------ Extracted material
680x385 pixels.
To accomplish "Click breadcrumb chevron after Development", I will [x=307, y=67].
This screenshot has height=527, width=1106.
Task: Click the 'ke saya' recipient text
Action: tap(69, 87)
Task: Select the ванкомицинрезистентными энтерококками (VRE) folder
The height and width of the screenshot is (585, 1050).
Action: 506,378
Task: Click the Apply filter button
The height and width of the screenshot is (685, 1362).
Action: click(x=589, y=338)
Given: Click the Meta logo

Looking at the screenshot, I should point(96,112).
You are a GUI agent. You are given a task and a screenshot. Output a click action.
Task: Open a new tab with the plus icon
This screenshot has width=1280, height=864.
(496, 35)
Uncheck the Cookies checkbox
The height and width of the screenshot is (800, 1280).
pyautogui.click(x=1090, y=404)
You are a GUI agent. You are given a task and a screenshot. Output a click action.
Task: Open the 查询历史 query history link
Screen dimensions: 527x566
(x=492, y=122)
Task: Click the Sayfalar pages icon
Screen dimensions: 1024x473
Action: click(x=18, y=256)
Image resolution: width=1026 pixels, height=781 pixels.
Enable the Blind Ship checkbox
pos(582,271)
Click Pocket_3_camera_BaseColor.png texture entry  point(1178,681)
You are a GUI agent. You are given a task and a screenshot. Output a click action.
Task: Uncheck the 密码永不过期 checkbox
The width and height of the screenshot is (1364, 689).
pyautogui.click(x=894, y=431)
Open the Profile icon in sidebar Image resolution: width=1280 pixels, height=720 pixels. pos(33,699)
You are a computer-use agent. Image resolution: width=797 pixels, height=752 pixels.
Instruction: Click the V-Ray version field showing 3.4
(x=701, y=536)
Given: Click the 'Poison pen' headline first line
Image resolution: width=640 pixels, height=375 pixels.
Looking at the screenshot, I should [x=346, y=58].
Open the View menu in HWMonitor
------------
■ Goal of the exercise
Write down again the exact lines running from the beginning of the data to the line containing "Task: Click the Apply filter button", with both ends included.

■ Expected output
680x385 pixels.
To accomplish "Click breadcrumb chevron after Development", I will [x=307, y=67].
This screenshot has height=527, width=1106.
Task: Click the 'ke saya' recipient text
Action: tap(69, 87)
Task: Select the ванкомицинрезистентными энтерококками (VRE) folder
The height and width of the screenshot is (585, 1050).
Action: 506,378
Task: Click the Apply filter button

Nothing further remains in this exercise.